ASSIGNMENT ->
Transcribe the listing below in its entirety.

RECORDS TO PROCESS ->
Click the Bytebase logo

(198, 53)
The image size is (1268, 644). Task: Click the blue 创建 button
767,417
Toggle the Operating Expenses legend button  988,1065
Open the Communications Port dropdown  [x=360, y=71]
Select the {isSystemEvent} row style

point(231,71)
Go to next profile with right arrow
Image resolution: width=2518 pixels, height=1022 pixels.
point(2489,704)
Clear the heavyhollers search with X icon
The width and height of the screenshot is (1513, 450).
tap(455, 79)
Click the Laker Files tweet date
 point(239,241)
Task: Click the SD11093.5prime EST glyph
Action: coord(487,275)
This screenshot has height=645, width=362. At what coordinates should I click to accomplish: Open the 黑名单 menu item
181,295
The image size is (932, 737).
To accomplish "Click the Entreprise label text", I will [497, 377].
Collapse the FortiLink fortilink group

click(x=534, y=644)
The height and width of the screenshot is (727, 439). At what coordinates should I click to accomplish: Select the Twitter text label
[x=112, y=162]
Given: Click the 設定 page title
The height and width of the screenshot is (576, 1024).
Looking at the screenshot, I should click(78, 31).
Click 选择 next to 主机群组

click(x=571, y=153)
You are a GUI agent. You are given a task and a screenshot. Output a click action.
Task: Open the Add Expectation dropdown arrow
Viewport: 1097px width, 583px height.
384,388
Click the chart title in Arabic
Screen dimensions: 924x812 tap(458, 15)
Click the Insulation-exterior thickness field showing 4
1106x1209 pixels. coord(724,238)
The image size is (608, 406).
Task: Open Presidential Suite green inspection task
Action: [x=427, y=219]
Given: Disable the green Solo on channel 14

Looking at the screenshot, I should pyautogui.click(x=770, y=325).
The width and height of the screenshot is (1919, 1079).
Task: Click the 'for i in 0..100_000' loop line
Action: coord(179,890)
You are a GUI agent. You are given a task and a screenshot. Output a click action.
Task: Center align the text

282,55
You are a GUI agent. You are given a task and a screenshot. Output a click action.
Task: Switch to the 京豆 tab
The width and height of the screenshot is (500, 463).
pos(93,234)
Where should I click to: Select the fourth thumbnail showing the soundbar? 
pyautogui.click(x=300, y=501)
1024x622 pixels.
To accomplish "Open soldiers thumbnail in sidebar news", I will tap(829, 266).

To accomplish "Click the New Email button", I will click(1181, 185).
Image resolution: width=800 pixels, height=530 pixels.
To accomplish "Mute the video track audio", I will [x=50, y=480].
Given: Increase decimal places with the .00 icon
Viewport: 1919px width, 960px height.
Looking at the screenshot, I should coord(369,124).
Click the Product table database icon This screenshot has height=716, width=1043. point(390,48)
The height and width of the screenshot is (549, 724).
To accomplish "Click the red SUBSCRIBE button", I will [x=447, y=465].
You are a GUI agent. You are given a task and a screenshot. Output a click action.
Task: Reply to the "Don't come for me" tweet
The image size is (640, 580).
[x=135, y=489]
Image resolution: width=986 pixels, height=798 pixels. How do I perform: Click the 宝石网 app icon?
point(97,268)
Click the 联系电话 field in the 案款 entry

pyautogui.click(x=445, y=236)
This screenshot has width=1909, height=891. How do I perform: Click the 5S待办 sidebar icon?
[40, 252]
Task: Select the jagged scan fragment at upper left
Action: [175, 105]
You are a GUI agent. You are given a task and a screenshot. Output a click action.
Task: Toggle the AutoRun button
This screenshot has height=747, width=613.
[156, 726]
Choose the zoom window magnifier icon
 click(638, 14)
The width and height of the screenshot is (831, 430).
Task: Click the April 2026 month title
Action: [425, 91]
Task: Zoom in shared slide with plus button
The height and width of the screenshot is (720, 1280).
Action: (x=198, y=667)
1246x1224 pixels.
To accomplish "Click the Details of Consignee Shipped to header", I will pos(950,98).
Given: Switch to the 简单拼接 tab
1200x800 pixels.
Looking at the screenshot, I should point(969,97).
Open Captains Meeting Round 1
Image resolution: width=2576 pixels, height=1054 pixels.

SOLUTION FOR THIS PROBLEM ->
Click the Bytebase logo

(198, 53)
The image size is (1268, 644). Task: Click the blue 创建 button
767,417
Toggle the Operating Expenses legend button  988,1065
Open the Communications Port dropdown  [x=360, y=71]
Select the {isSystemEvent} row style

point(231,71)
Go to next profile with right arrow
Image resolution: width=2518 pixels, height=1022 pixels.
point(2489,704)
Clear the heavyhollers search with X icon
The width and height of the screenshot is (1513, 450).
tap(455, 79)
Click the Laker Files tweet date
 point(239,241)
Task: Click the SD11093.5prime EST glyph
Action: coord(487,275)
This screenshot has height=645, width=362. At what coordinates should I click to accomplish: Open the 黑名单 menu item
181,295
The image size is (932, 737).
To accomplish "Click the Entreprise label text", I will [497, 377].
Collapse the FortiLink fortilink group

click(x=534, y=644)
The height and width of the screenshot is (727, 439). At what coordinates should I click to accomplish: Select the Twitter text label
[x=112, y=162]
Given: Click the 設定 page title
The height and width of the screenshot is (576, 1024).
Looking at the screenshot, I should click(78, 31).
Click 选择 next to 主机群组

click(x=571, y=153)
You are a GUI agent. You are given a task and a screenshot. Output a click action.
Task: Open the Add Expectation dropdown arrow
Viewport: 1097px width, 583px height.
384,388
Click the chart title in Arabic
Screen dimensions: 924x812 tap(458, 15)
Click the Insulation-exterior thickness field showing 4
1106x1209 pixels. coord(724,238)
The image size is (608, 406).
Task: Open Presidential Suite green inspection task
Action: [x=427, y=219]
Given: Disable the green Solo on channel 14

Looking at the screenshot, I should pyautogui.click(x=770, y=325).
The width and height of the screenshot is (1919, 1079).
Task: Click the 'for i in 0..100_000' loop line
Action: coord(179,890)
You are a GUI agent. You are given a task and a screenshot. Output a click action.
Task: Center align the text

282,55
You are a GUI agent. You are given a task and a screenshot. Output a click action.
Task: Switch to the 京豆 tab
The width and height of the screenshot is (500, 463).
pos(93,234)
Where should I click to: Select the fourth thumbnail showing the soundbar? 
pyautogui.click(x=300, y=501)
1024x622 pixels.
To accomplish "Open soldiers thumbnail in sidebar news", I will tap(829, 266).

To accomplish "Click the New Email button", I will click(1181, 185).
Image resolution: width=800 pixels, height=530 pixels.
To accomplish "Mute the video track audio", I will [x=50, y=480].
Given: Increase decimal places with the .00 icon
Viewport: 1919px width, 960px height.
Looking at the screenshot, I should coord(369,124).
Click the Product table database icon This screenshot has height=716, width=1043. point(390,48)
The height and width of the screenshot is (549, 724).
To accomplish "Click the red SUBSCRIBE button", I will [x=447, y=465].
You are a GUI agent. You are given a task and a screenshot. Output a click action.
Task: Reply to the "Don't come for me" tweet
The image size is (640, 580).
[x=135, y=489]
Image resolution: width=986 pixels, height=798 pixels. How do I perform: Click the 宝石网 app icon?
point(97,268)
Click the 联系电话 field in the 案款 entry

pyautogui.click(x=445, y=236)
This screenshot has width=1909, height=891. How do I perform: Click the 5S待办 sidebar icon?
[40, 252]
Task: Select the jagged scan fragment at upper left
Action: [175, 105]
You are a GUI agent. You are given a task and a screenshot. Output a click action.
Task: Toggle the AutoRun button
This screenshot has height=747, width=613.
[156, 726]
Choose the zoom window magnifier icon
 click(638, 14)
The width and height of the screenshot is (831, 430).
Task: Click the April 2026 month title
Action: [425, 91]
Task: Zoom in shared slide with plus button
The height and width of the screenshot is (720, 1280).
Action: (x=198, y=667)
1246x1224 pixels.
To accomplish "Click the Details of Consignee Shipped to header", I will pos(950,98).
Given: Switch to the 简单拼接 tab
1200x800 pixels.
Looking at the screenshot, I should point(969,97).
Open Captains Meeting Round 1
Image resolution: width=2576 pixels, height=1054 pixels.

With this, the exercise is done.